Top of Data to use

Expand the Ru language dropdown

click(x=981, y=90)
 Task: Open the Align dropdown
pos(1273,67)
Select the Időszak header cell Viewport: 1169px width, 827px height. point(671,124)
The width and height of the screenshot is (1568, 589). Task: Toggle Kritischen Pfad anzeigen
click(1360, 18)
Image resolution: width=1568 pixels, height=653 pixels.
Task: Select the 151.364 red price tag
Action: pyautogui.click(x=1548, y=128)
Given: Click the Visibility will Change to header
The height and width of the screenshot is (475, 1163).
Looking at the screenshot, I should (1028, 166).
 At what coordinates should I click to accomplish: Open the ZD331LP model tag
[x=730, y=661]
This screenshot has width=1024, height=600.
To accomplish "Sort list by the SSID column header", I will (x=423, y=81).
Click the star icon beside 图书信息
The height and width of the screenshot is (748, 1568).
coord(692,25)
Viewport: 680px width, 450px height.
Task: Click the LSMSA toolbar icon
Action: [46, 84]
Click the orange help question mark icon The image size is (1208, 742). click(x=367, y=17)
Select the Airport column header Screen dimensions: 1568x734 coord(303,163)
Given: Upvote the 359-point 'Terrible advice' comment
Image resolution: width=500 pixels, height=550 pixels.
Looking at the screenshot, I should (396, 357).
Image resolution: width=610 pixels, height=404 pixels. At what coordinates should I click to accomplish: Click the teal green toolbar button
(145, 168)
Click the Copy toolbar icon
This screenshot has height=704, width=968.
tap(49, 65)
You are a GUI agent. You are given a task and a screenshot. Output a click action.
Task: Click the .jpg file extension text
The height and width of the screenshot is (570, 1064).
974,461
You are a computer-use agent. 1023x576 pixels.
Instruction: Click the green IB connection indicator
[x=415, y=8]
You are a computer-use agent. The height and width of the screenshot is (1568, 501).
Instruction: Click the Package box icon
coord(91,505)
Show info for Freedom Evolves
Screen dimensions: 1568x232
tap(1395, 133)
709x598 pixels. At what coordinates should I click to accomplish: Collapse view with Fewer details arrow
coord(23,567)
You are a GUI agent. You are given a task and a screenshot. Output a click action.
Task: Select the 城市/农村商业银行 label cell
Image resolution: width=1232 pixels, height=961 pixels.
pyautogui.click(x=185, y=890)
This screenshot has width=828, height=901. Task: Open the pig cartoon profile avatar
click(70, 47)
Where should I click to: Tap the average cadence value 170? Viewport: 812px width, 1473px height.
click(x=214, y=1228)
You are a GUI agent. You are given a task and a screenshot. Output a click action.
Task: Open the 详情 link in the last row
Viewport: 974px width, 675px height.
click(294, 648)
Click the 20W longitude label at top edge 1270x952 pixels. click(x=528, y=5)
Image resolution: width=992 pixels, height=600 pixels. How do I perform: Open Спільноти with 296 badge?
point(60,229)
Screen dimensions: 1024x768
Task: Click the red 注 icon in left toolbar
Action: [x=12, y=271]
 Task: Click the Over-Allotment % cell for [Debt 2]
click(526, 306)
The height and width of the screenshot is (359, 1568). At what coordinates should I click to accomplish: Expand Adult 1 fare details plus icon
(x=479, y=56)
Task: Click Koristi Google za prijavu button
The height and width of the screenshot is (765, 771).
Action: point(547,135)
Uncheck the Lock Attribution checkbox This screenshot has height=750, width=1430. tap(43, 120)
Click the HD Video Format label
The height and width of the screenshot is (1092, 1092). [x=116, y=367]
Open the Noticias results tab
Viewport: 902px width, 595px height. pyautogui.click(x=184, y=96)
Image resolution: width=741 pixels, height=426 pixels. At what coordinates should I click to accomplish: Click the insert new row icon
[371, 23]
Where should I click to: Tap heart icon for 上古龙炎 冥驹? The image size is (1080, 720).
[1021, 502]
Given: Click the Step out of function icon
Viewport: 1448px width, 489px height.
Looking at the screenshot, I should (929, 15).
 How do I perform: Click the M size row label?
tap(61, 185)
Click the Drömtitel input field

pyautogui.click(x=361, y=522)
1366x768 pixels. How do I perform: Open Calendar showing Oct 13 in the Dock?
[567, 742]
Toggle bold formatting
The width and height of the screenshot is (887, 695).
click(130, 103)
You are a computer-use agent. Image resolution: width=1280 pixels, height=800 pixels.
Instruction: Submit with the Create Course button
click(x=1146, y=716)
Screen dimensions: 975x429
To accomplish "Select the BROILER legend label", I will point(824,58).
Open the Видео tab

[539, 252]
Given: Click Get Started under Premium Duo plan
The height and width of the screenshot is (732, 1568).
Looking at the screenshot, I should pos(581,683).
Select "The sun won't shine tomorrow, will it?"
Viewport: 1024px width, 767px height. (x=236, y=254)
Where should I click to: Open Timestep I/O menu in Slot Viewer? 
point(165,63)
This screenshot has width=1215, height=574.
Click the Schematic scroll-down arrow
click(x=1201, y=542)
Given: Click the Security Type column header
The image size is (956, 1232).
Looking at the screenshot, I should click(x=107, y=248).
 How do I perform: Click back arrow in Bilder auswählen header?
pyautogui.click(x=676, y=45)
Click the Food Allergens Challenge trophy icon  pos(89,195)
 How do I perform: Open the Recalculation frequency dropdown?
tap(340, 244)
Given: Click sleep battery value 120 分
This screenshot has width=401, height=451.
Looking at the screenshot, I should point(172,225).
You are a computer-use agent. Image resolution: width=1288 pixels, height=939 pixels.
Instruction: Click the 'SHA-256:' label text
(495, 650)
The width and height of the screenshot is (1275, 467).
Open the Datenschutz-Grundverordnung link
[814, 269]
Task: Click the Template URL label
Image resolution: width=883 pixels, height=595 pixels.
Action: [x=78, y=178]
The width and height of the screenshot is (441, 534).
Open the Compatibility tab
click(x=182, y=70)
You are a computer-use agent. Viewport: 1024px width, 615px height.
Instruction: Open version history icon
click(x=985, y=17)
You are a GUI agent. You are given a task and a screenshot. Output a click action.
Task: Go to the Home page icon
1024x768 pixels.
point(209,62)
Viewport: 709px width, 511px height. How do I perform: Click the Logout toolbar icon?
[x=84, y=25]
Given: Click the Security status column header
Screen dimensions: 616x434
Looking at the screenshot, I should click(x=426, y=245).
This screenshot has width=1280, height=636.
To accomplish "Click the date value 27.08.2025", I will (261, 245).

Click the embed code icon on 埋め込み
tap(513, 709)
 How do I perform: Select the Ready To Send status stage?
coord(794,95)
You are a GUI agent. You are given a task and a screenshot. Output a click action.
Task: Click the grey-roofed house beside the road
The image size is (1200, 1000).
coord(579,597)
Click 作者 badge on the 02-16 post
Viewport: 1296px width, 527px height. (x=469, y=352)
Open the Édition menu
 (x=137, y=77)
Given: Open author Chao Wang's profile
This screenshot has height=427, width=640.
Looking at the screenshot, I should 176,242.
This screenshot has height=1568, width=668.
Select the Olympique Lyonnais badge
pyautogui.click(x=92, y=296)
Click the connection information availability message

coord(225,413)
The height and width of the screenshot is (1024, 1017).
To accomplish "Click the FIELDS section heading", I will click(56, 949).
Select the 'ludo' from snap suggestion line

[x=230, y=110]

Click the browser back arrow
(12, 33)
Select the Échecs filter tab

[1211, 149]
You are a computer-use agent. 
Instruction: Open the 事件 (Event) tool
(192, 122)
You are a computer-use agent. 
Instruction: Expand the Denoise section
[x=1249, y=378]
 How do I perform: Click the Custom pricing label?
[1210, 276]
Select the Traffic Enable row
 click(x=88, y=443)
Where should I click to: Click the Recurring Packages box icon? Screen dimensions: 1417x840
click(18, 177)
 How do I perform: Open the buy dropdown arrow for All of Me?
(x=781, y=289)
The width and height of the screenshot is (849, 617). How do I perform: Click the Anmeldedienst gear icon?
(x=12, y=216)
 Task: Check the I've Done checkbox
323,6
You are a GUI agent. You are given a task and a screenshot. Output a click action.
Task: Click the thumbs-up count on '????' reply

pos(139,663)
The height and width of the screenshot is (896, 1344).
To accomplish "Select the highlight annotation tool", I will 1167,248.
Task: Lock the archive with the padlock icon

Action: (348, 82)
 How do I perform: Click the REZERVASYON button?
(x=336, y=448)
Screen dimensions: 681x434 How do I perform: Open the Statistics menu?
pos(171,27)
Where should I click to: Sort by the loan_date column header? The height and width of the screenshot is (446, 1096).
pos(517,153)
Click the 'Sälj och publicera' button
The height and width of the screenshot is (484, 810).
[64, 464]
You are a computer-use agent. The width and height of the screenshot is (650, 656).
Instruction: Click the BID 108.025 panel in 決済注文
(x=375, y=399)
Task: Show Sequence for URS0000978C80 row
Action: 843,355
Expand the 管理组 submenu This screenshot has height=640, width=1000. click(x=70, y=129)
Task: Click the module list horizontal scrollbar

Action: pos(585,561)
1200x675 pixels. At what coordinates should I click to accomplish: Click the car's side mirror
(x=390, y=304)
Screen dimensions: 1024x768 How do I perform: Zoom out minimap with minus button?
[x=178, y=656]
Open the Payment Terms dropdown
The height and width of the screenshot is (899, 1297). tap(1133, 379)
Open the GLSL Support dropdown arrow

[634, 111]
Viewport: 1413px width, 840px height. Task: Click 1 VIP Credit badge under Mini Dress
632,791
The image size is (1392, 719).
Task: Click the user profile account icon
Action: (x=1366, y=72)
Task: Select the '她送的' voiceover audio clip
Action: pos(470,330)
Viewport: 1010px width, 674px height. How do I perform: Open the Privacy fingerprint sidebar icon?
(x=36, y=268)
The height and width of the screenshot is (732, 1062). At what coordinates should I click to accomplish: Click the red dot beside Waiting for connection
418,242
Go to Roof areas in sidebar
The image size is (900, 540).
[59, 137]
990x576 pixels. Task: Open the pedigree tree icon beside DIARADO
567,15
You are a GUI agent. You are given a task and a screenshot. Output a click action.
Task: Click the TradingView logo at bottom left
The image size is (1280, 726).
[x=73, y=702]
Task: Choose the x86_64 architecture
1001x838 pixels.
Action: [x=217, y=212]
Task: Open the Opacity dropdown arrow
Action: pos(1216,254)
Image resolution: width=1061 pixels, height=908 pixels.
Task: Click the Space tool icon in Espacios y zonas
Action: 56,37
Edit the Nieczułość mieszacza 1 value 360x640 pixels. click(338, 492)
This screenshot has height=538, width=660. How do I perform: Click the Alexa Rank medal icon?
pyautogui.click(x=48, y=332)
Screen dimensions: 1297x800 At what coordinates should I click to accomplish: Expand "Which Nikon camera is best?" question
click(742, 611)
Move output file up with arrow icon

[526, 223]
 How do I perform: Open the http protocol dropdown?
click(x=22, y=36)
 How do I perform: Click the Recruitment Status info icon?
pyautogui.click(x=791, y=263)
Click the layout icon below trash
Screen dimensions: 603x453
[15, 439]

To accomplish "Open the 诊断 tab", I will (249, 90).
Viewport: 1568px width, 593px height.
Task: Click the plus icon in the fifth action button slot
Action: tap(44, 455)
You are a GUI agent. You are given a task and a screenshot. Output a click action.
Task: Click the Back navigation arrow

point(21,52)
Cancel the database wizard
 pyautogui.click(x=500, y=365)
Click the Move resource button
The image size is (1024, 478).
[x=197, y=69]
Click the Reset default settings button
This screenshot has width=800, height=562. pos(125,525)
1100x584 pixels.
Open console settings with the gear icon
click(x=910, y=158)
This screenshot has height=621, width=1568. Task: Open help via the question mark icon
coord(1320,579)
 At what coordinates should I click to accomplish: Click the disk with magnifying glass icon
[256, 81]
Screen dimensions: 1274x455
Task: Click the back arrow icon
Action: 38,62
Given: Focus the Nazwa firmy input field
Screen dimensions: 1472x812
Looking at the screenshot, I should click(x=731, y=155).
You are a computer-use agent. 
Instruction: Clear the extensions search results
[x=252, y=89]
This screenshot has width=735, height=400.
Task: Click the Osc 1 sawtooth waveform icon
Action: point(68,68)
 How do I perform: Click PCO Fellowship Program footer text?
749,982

Bottom of Data to use

■ Your assignment:
Among the lines above, find those with the word "Security" and list them.

■ Result of the task:
Given: Click the Security Type column header
Given: Click the Security status column header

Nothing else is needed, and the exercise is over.